I hate it when I’m late to yoga. I whip into the parking lot, locate a spot (hopefully near the door), jump out and jog past the front desk. With the room dark and peaceful, and everyone halfway to their happy place, I tiptoe around bodies to grab a mat, find a spot and start relaxing. And swear that I’ll get there on time, next time.

As class wound down yesterday, the music transitioned into Jesu, Joy of Man’s Desiring and I was transported back into the past. The year: 1979. My dad is walking me down the aisle of a little Baptist Church and the music is Jesu, the guitar version. It was like I was there again. Strange how music does that.

Anyway, post-yoga I’m drinking coffee at Panera and contemplating the relentless passage of time. I can’t believe it’s really been thirty years since that trip to the altar. Alot of water under the bridge. I’ve moved to a different state, married again, become a mom, and now just this week became Facebook friends with that guitar player from my past. Circle of life stuff, I guess…bobgrace-weddingsm1

My parents just celebrated their 57th wedding anniversary. Fifty-seven years. Fifty-seven! I think it’s finally starting to hit my dad that he’s getting old.
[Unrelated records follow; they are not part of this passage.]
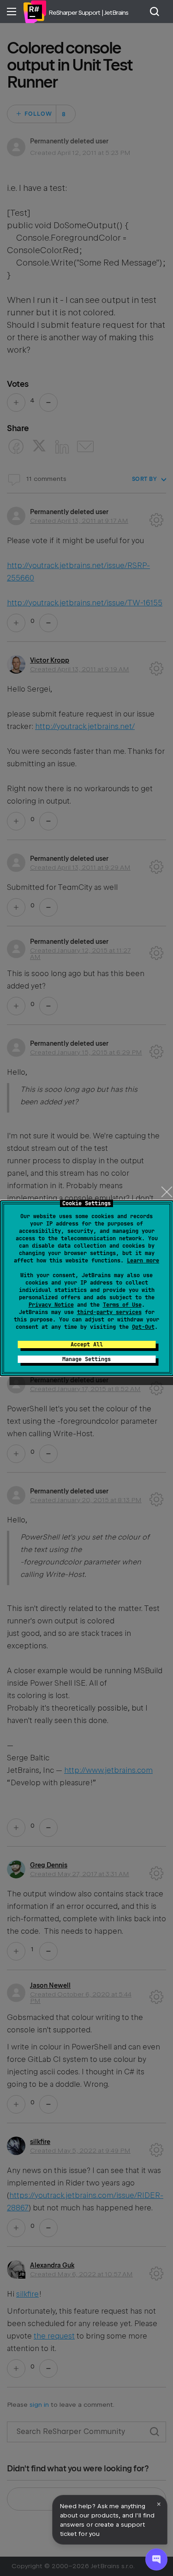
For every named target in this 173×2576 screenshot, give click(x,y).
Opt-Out (143, 1327)
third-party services (109, 1312)
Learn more (143, 1260)
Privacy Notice (51, 1305)
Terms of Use (122, 1305)
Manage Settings (86, 1359)
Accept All (87, 1344)
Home (35, 11)
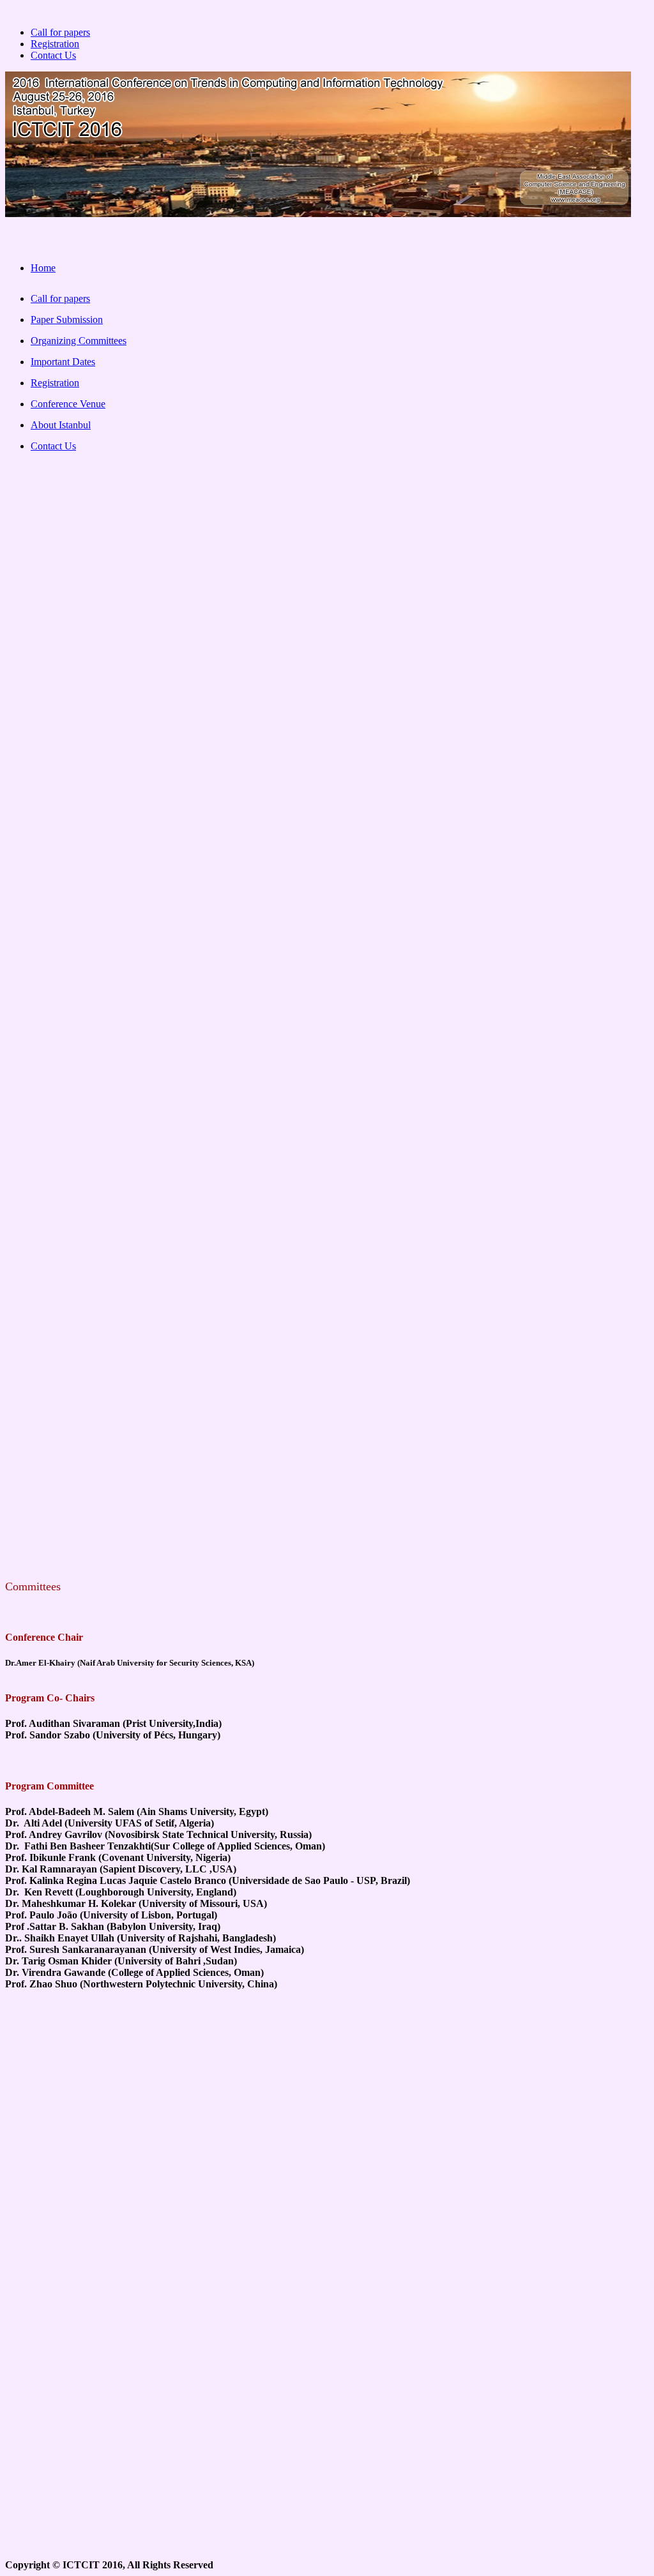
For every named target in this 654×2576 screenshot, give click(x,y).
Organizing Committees (78, 340)
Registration (55, 43)
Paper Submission (67, 319)
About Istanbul (61, 424)
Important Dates (63, 361)
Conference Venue (68, 403)
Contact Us (53, 55)
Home (43, 267)
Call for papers (60, 32)
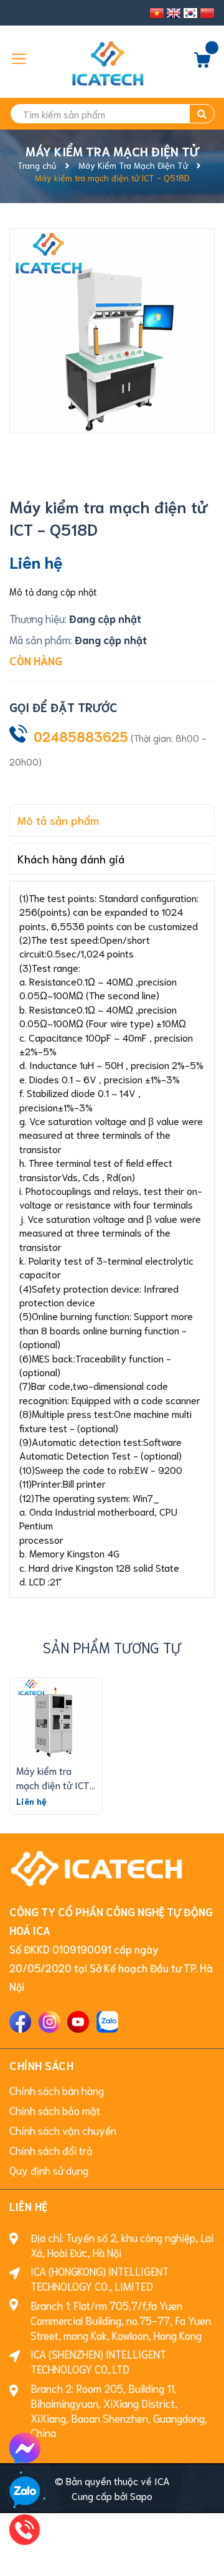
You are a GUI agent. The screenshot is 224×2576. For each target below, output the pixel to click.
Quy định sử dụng (48, 2170)
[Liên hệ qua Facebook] (24, 2448)
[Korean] (190, 13)
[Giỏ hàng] (202, 63)
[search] (202, 113)
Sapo (141, 2495)
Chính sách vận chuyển (62, 2130)
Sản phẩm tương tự (112, 1647)
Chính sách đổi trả (51, 2150)
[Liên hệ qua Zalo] (24, 2491)
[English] (173, 13)
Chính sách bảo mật (54, 2110)
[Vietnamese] (156, 13)
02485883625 (81, 736)
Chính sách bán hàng (56, 2090)
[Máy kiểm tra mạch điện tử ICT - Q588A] (56, 1717)
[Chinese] (207, 13)
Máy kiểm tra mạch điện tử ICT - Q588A (53, 1784)
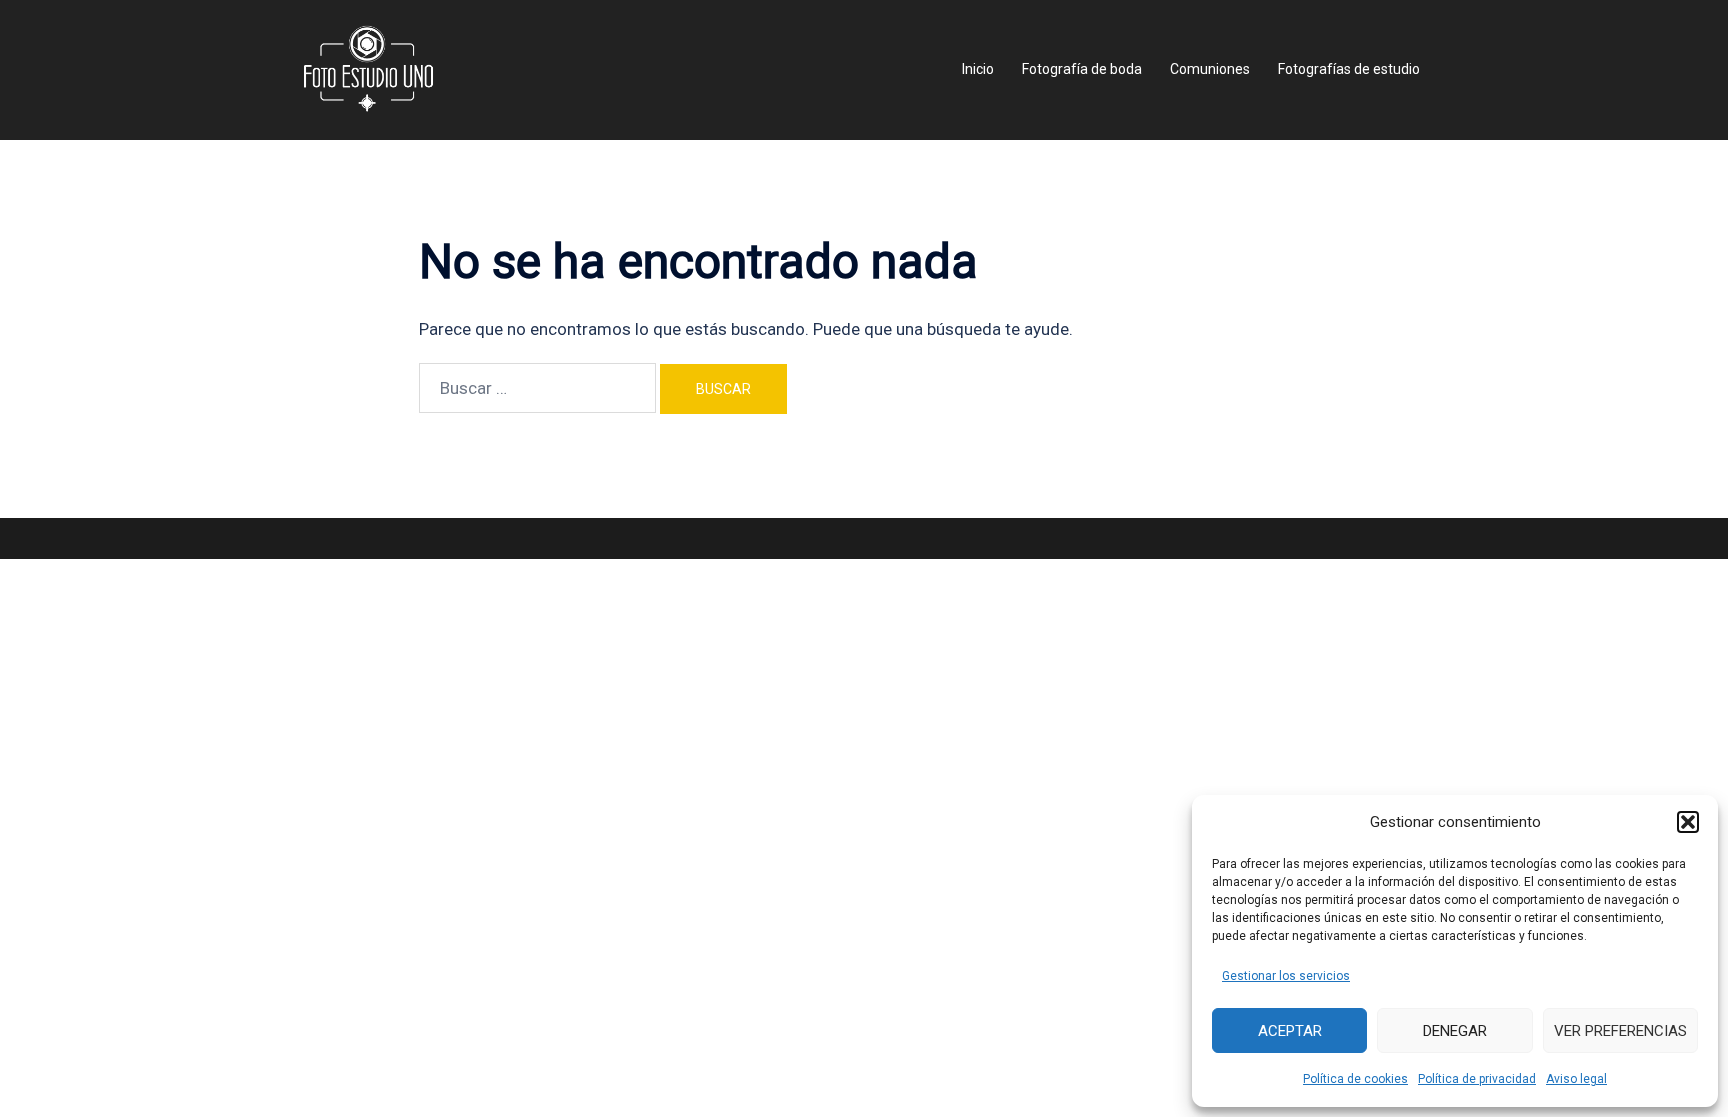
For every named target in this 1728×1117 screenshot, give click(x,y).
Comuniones (1210, 69)
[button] (1688, 822)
He’s going to be 80 on his next birthday but no doubt he’ll go out swinging. (A hammer, that is.)

His version of retirement has been to keep busy and he is the consummate handyman. My father is amazing, truly. They don’t make ’em like that anymore. Never met a broken thing (car, appliance, piece of pottery) that he couldn’t fix. I guess that growing up during the Great Depression made him permanently committed to the virtues of re-purposing others’ castoffs. Like the time he snagged an upholstered chair from our neighbor’s curb and planned to fix it up for Mother’s Day. Or the vacuum cleaner he found across the street last year. All it needed was a little cleaning, and it was good to go.
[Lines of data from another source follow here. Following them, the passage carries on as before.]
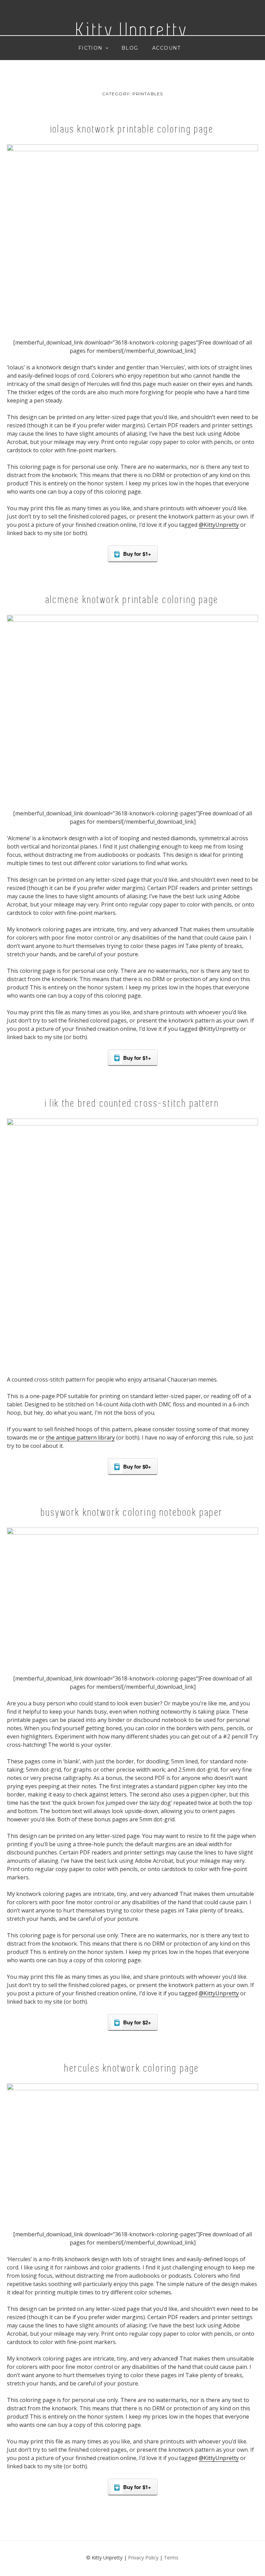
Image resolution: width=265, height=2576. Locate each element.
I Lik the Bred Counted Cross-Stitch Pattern (132, 1103)
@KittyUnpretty (219, 525)
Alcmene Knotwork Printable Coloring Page (132, 599)
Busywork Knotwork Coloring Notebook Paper (132, 1512)
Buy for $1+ (137, 554)
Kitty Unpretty (132, 30)
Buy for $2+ (137, 2022)
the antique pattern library (80, 1437)
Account (166, 48)
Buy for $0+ (137, 1466)
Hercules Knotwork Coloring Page (132, 2068)
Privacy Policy (143, 2557)
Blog (129, 48)
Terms (171, 2557)
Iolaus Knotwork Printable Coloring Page (132, 129)
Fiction (90, 48)
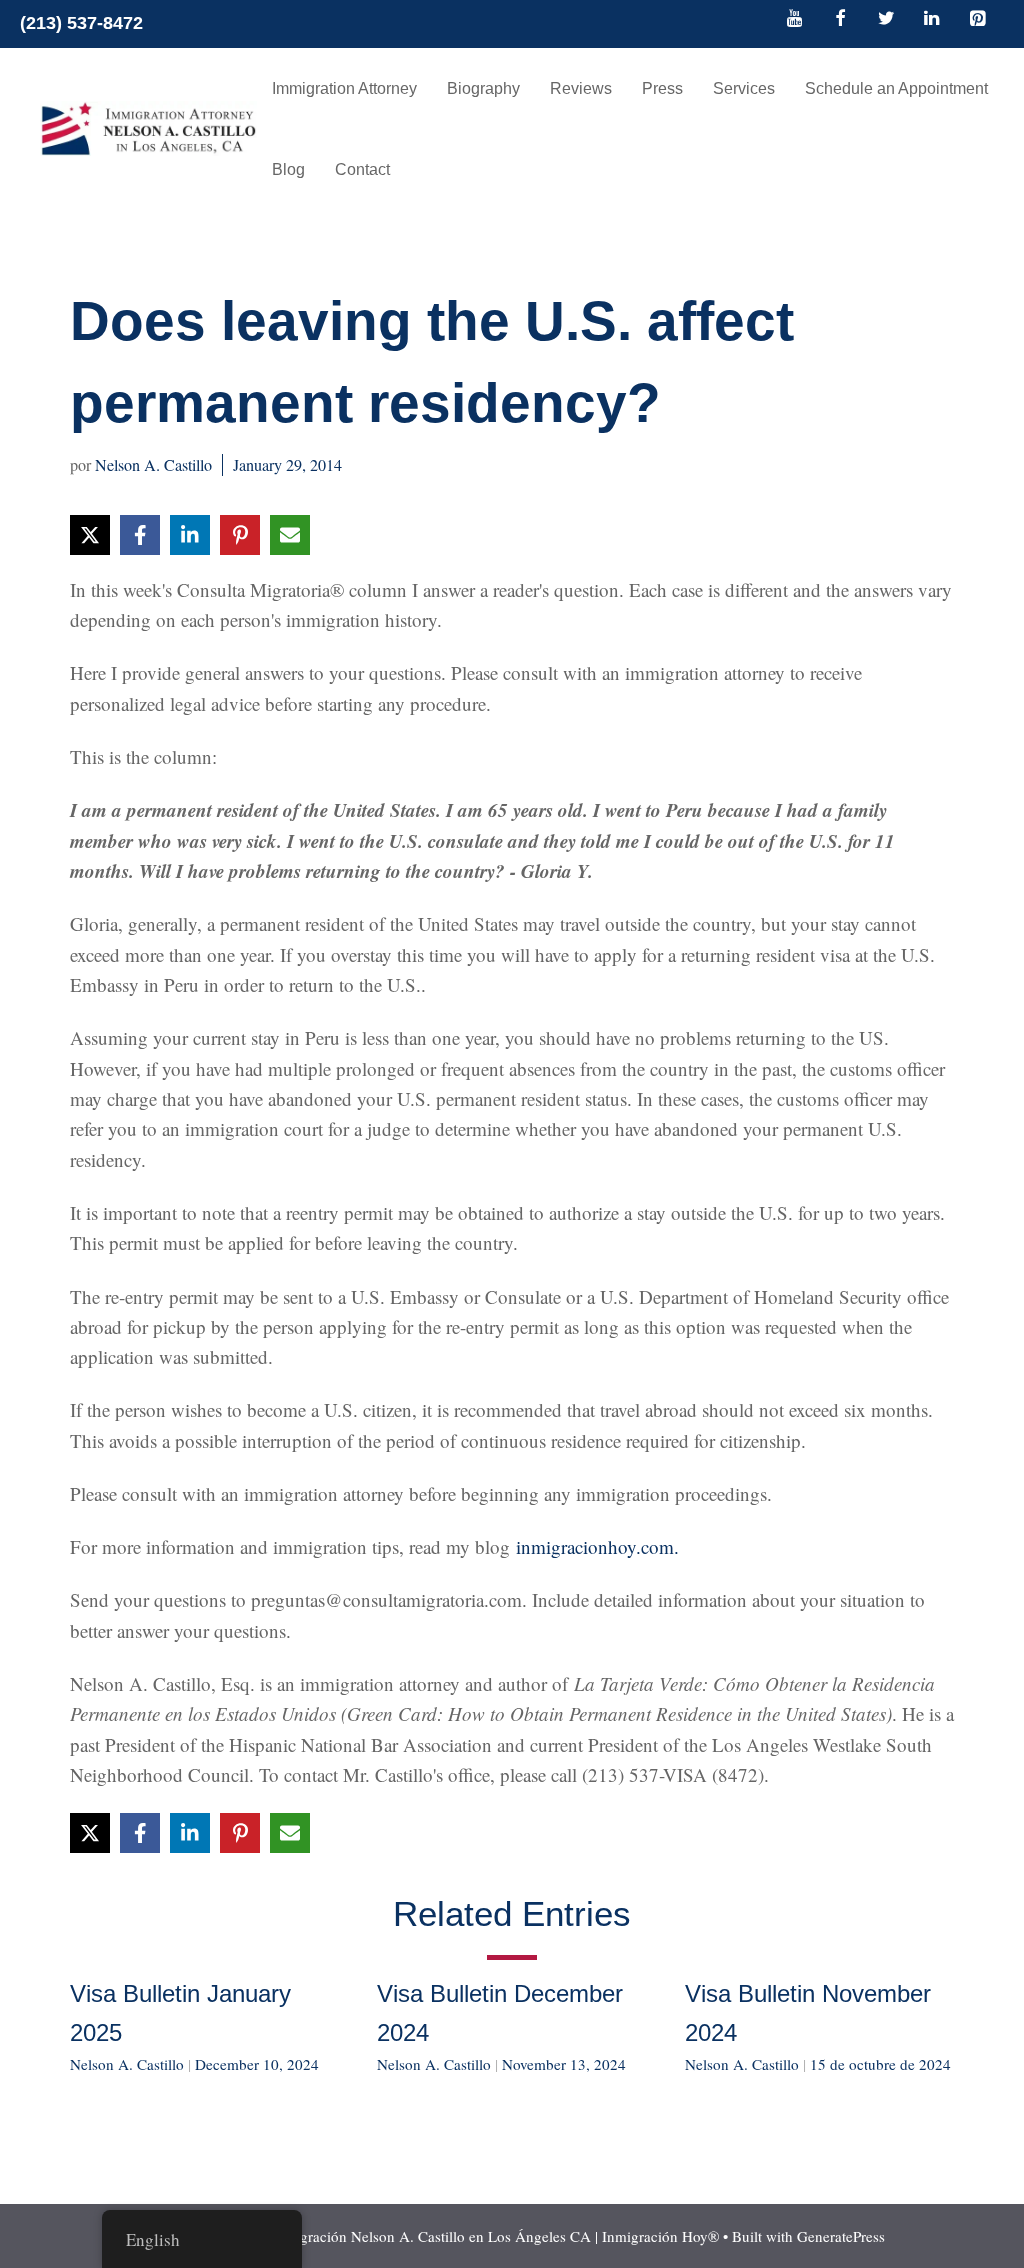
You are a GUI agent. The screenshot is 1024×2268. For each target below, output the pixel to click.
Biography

That way of thinking is mostly an anomaly now. Used to be, if it wasn’t broke you didn’t fix it. Nowadays even if it ain’t broke, but not the latest and greatest, it is mandatory upgrade time. It’s practically impossible to keep up with the speed of technology.

So for me, yoga three times a week is an hour of space carved out to stop and breathe; to take a vacation from the go-go-go. Which is why bolting into class late nearly defeats the purpose of being there in the first place.

But I’m getting better. Today I was almost on time.